Unnamed: 0,antecedents,consequents,support,confidence,lift


In [181]:
regras.sort_values(by=['lift'], ascending = True).drop(['antecedent support', 'consequent support', 'leverage', 'conviction'], axis=1).head(5)

Unnamed: 0,antecedents,consequents,support,confidence,lift


Associações mais fortes de acordo com o lift? (Lift > 1)

Para verificar as associações mais forte com lift > 1 precisamos de uma certa pocentagem de confiança no resultado, usando uma confiança minima de 50% e verificar os que mais saem

In [209]:
regras = association_rules(frequencia_itens_conjunto, metric="lift", min_threshold=1)

regras = association_rules(frequencia_itens_conjunto, metric="confidence", min_threshold=0.5)
regras.sort_values(by=['lift'], ascending = False).drop(['antecedent support', 'consequent support', 'leverage', 'conviction'], axis=1)
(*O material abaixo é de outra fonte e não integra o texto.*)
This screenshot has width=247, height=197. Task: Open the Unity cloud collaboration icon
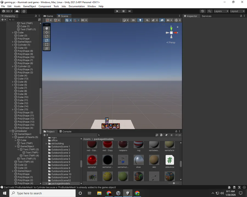pyautogui.click(x=17, y=11)
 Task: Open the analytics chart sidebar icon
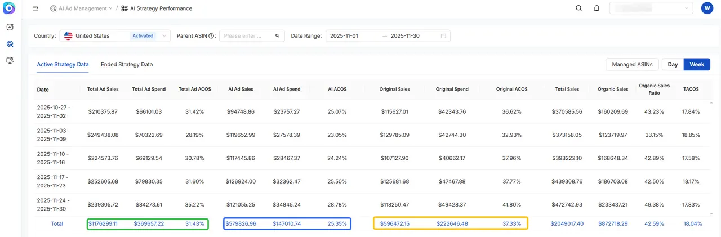point(10,27)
Unnamed: 0,antecedents,consequents,support,confidence,lift
1,"(root vegetables, citrus fruit)",(other vegetables),0.010371,0.586207,3.029608
6,"(root vegetables, tropical fruit)",(other vegetables),0.012303,0.584541,3.020999
5,"(root vegetables, rolls/buns)",(other vegetables),0.012201,0.502092,2.59489
7,"(root vegetables, yogurt)",(other vegetables),0.012913,0.5,2.584078
2,"(curd, yogurt)",(whole milk),0.010066,0.582353,2.279125
0,"(butter, other vegetables)",(whole milk),0.01149,0.573604,2.244885
11,"(root vegetables, tropical fruit)",(whole milk),0.011998,0.570048,2.230969
12,"(root vegetables, yogurt)",(whole milk),0.01454,0.562992,2.203354
3,"(domestic eggs, other vegetables)",(whole milk),0.012303,0.552511,2.162336
14,"(yogurt, whipped/sour cream)",(whole milk),0.01088,0.52451,2.052747


Defina um limiar para o que seria uma alta confiança. Quais as associações que possuem
alta confiança, porém lift < 1?

In [210]:
regras[(regras['lift'] < 1) ]


Unnamed: 0,antecedents,consequents,antecedent support,consequent support,support,confidence,lift,leverage,conviction


Uma alta confiança seria um conjunto onde tanto a confiança quanto o lift sejam os maiores de um conjunto, onde a confiança seja em torno de 50%, por exemplo, e lift maior que 1

Nesta base de dados nenhum lift é menor que 1.